Segment Open
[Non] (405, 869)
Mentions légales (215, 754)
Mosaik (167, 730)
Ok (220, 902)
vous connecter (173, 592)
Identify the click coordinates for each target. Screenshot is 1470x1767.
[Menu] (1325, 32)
Segment Closed
Segment Open
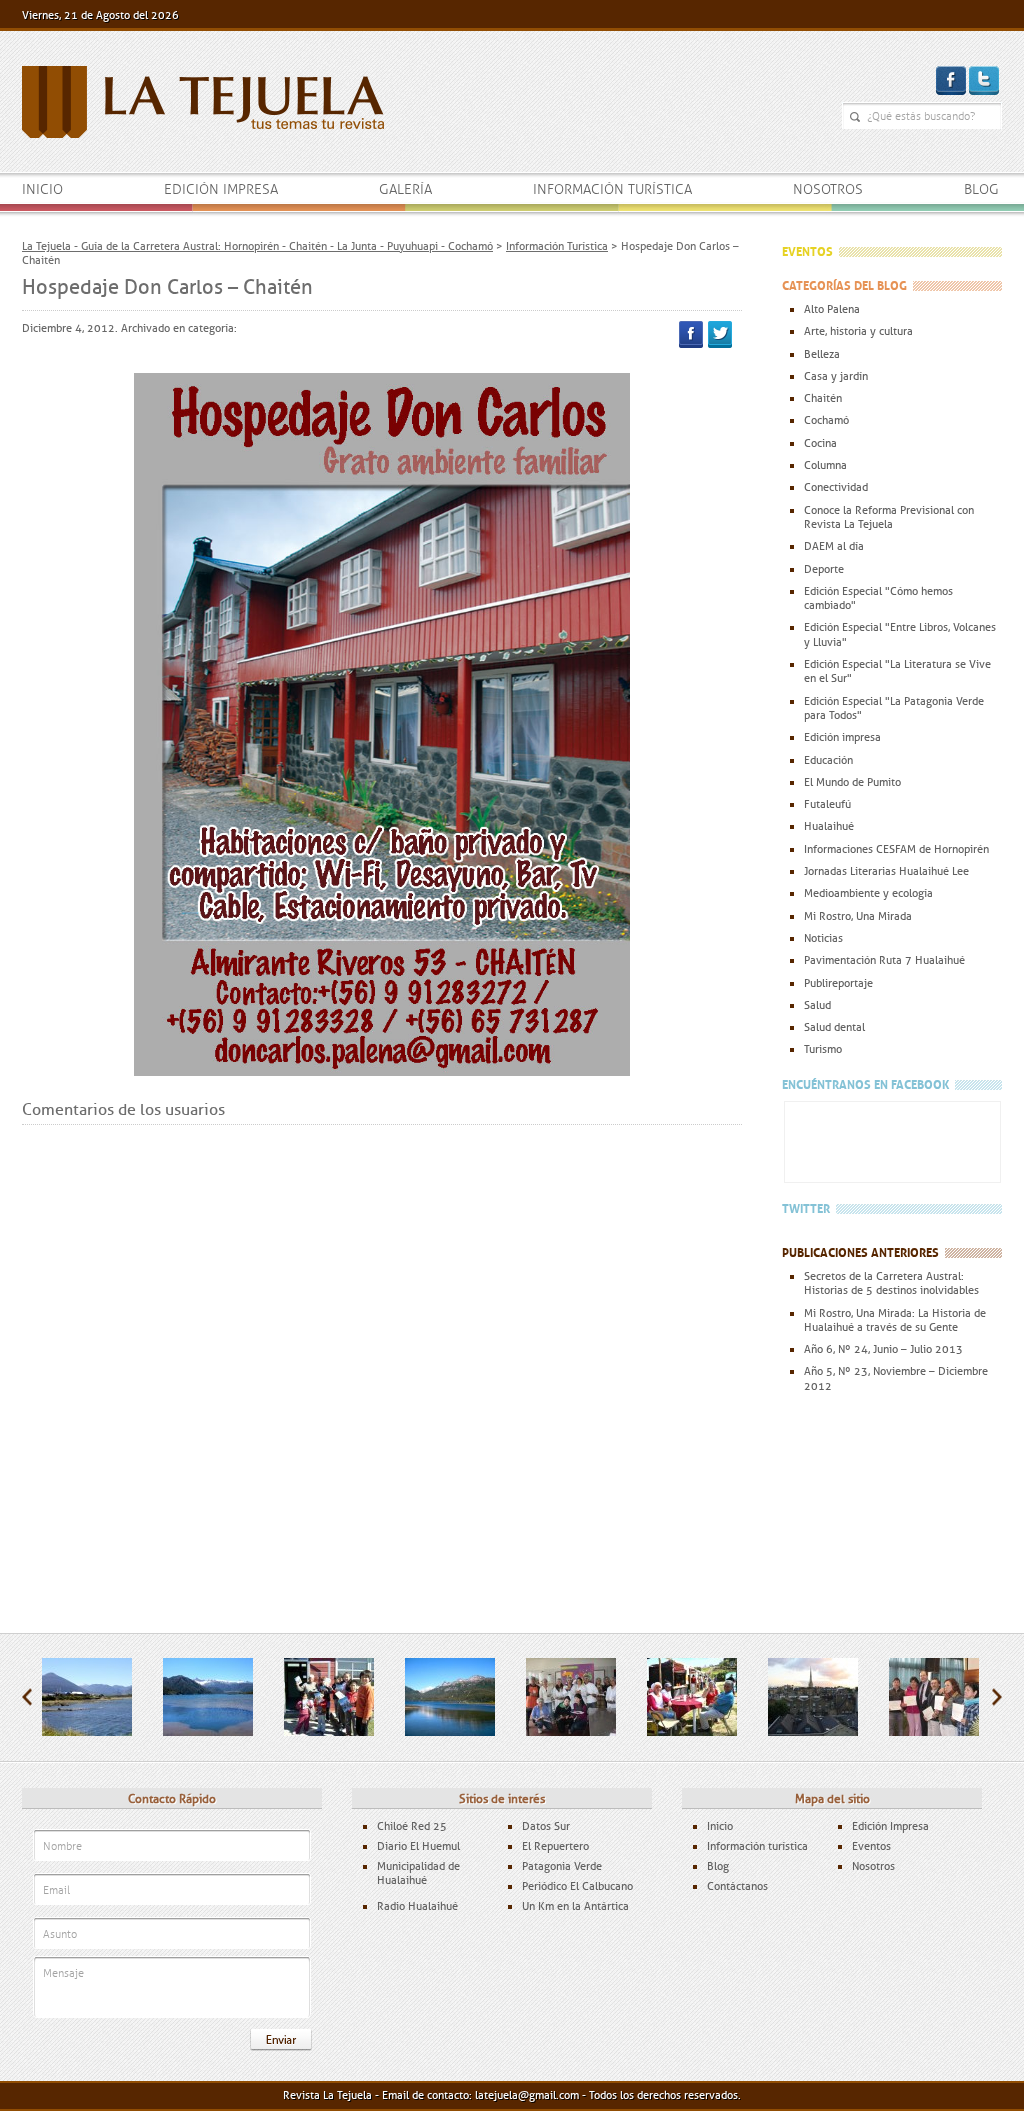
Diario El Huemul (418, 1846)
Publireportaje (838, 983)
Segment Closed
*Try it:*
All lines above from the one holding "Ok (220, 902)" to the one holding "[Menu] (1325, 32)", inclusive, are to be copied exactly; no other line is wanted.

*Output of the task:*
Ok (220, 902)
vous connecter (173, 592)
Identify the click coordinates for each target. Screenshot is 1470x1767.
[Menu] (1325, 32)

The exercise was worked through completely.